Dans un pays où l’agriculture emploie plus de 70 % de la population active, cette initiative vise à enrayer la spirale des pertes agricoles liées aux sécheresses et inondations de plus en plus fréquentes. Ces zones, déjà fragilisées par les effets de l’instabilité sahélienne et les fermetures de frontières avec le Niger, font face à une insécurité alimentaire aiguë : un agriculteur sur quatre souffre de sous-nutrition dans ces régions.
Les projections sont alarmantes. Le rendement du coton — principale culture d’exportation — pourrait chuter de -22 %, celui du maïs de -6,3 %, avec des pertes économiques évaluées à près de 201 milliards de FCFA.
« Cet investissement est un tournant dans la lutte contre les vulnérabilités agricoles au Bénin. Il introduit des outils de gestion des risques climatiques innovants et renforce les capacités locales », a déclaré Robert Masumbuko, représentant pays de la BAD au Bénin.
Le programme s’appuie sur des mécanismes de transfert de risques combinant une assurance souveraine contre les catastrophes via la Mutuelle panafricaine de gestion des risques, une micro-assurance pour les petits agriculteurs et un soutien à l’accès au crédit agricole, grâce à l’amélioration du profil de risque des exploitants.
Le projet complète les efforts du gouvernement béninois, notamment le programme pilote d’assurance agricole mené par le Fonds national pour le développement agricole (FNDA).
Parallèlement aux solutions financières, l’initiative prévoit le renforcement des capacités de gestion des catastrophes, l’installation de systèmes d’alerte précoce et d’équipements agrométéorologiques, la promotion de pratiques agricoles intelligentes face au climat.

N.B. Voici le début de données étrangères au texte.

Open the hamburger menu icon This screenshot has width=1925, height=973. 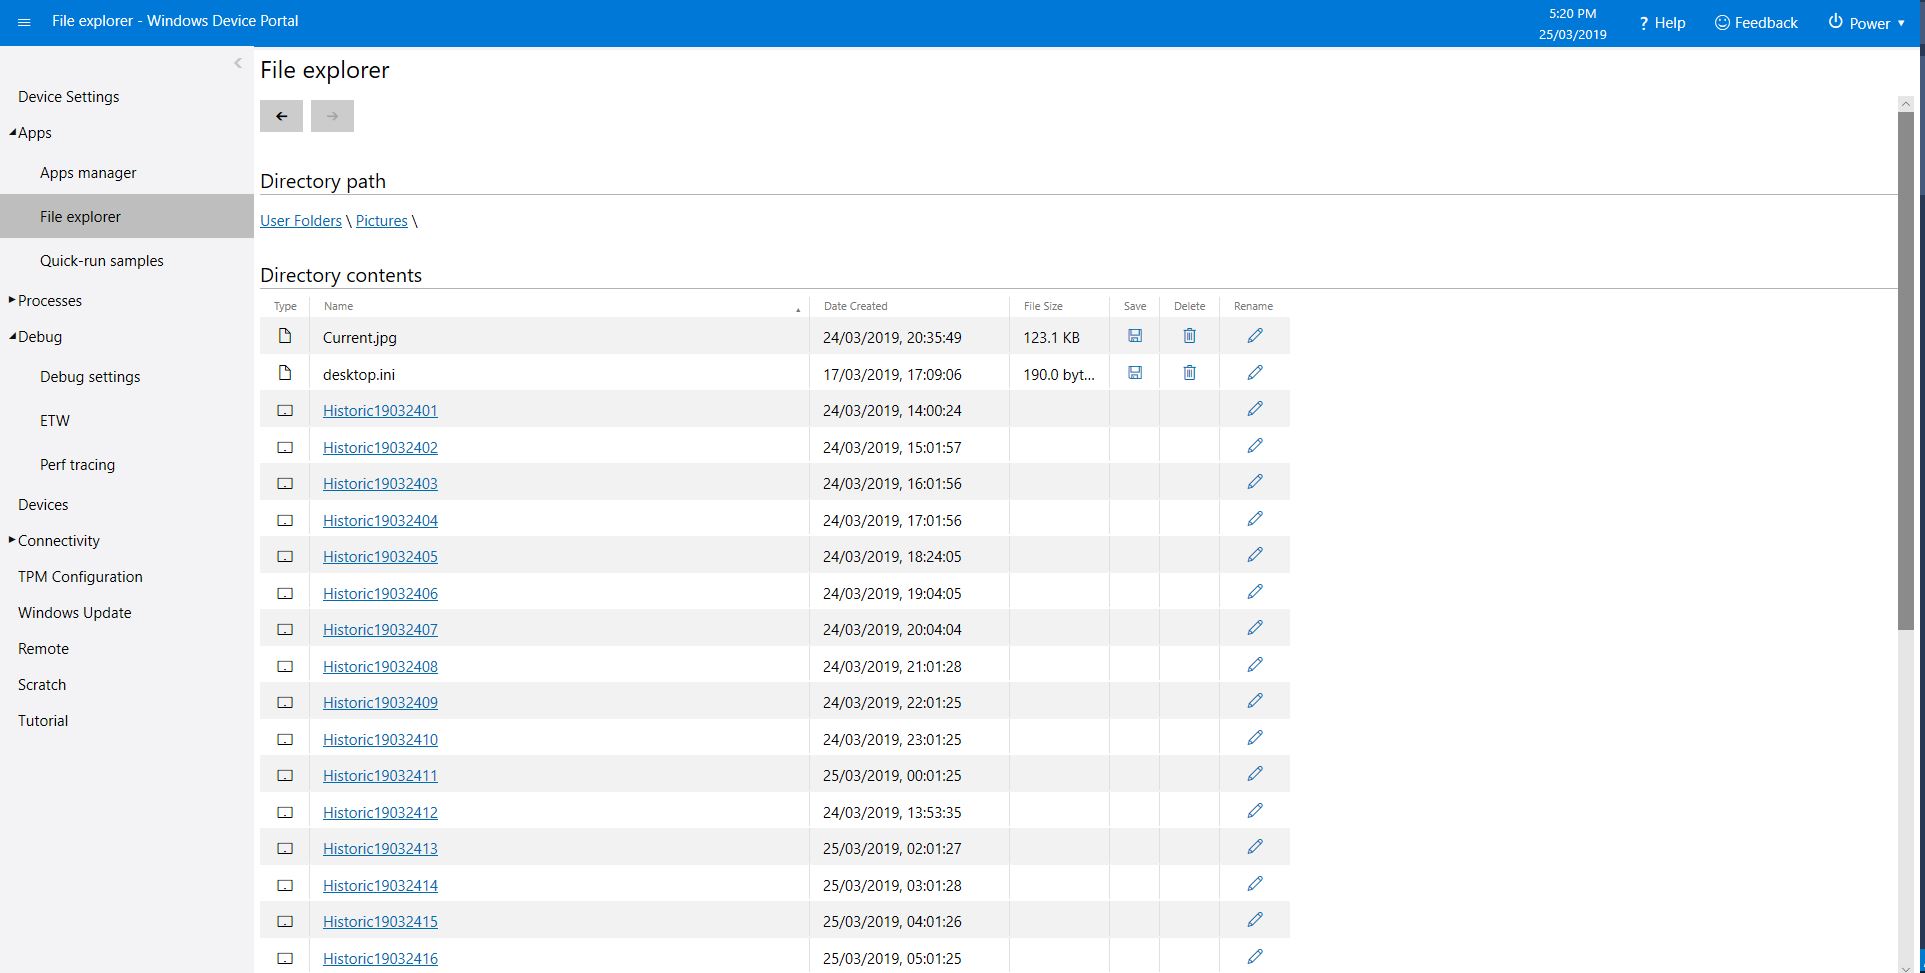point(24,22)
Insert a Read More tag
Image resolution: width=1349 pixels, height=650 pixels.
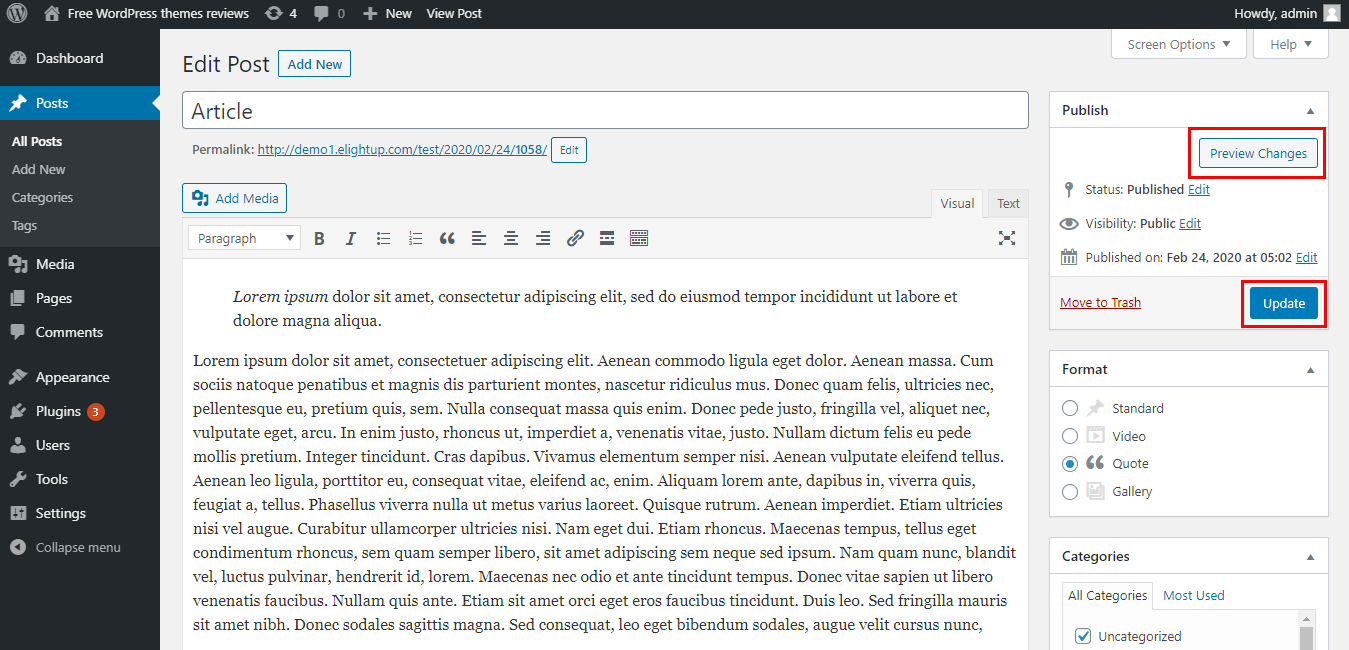point(606,237)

Un accent particulier est mis sur l’inclusion des jeunes et des femmes, chacun représentant 30 % des bénéficiaires visés, ainsi que sur la cohésion sociale pour intégrer les personnes déplacées dans les communautés hôtes.

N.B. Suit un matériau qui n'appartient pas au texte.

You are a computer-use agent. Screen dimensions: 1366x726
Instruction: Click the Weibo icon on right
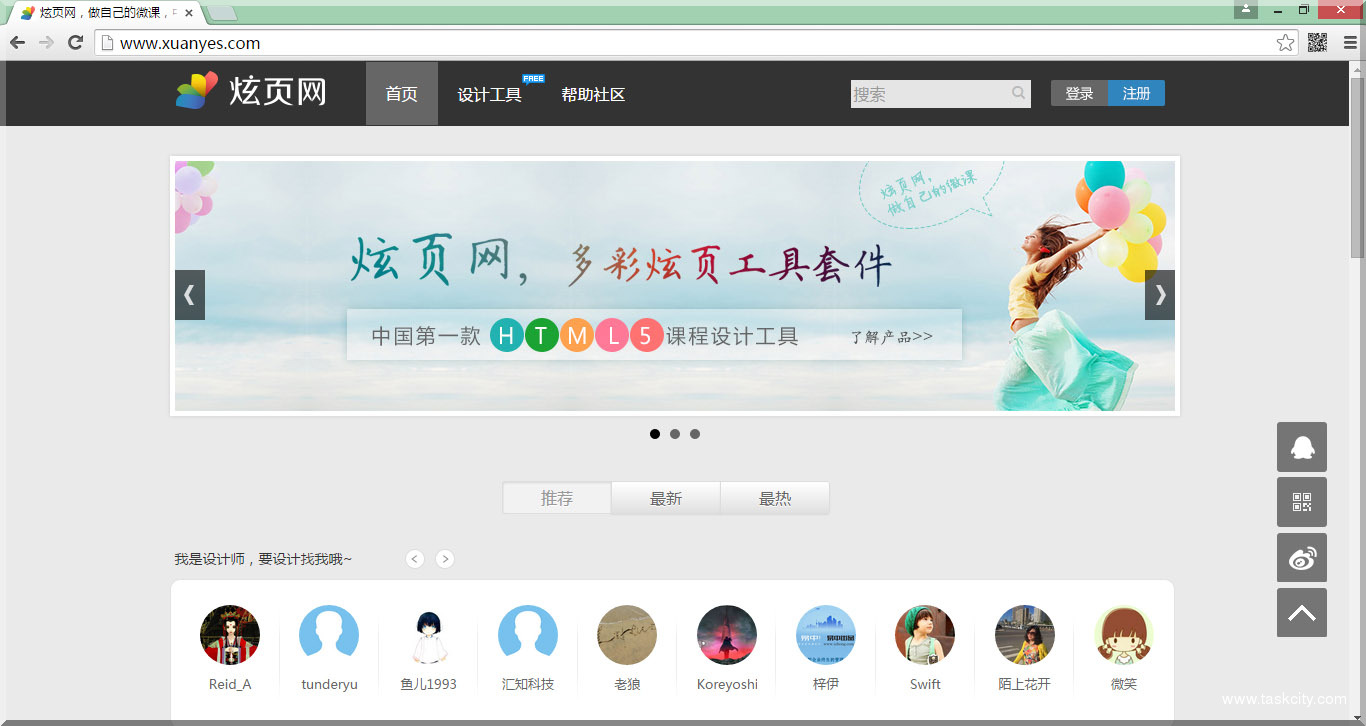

Le financement provient de plusieurs guichets notamment, 20 millions USD de la Facilité d’appui à la transition, 5 millions USD du Fonds africain de développement, 3 millions USD du fonds ADRiFi et 2,44 millions USD en contribution nationale pour la couverture des primes d’assurance.
Aligné sur les plans de développement nationaux du Bénin (2018–2025) et le Plan d’adaptation climatique (2022–2027), ce programme bénéficie du soutien de partenaires techniques et financiers de premier plan, dont le Programme alimentaire mondial, la Banque mondiale, et les coopérations suisse et luxembourgeoise.
Pour les agriculteurs béninois, ce programme représente plus qu’une aide technique : c’est une promesse d’avenir, une sécurité pour les récoltes, les revenus et la stabilité communautaire dans une région où le climat et la géopolitique menacent la sécurité alimentaire et sociale.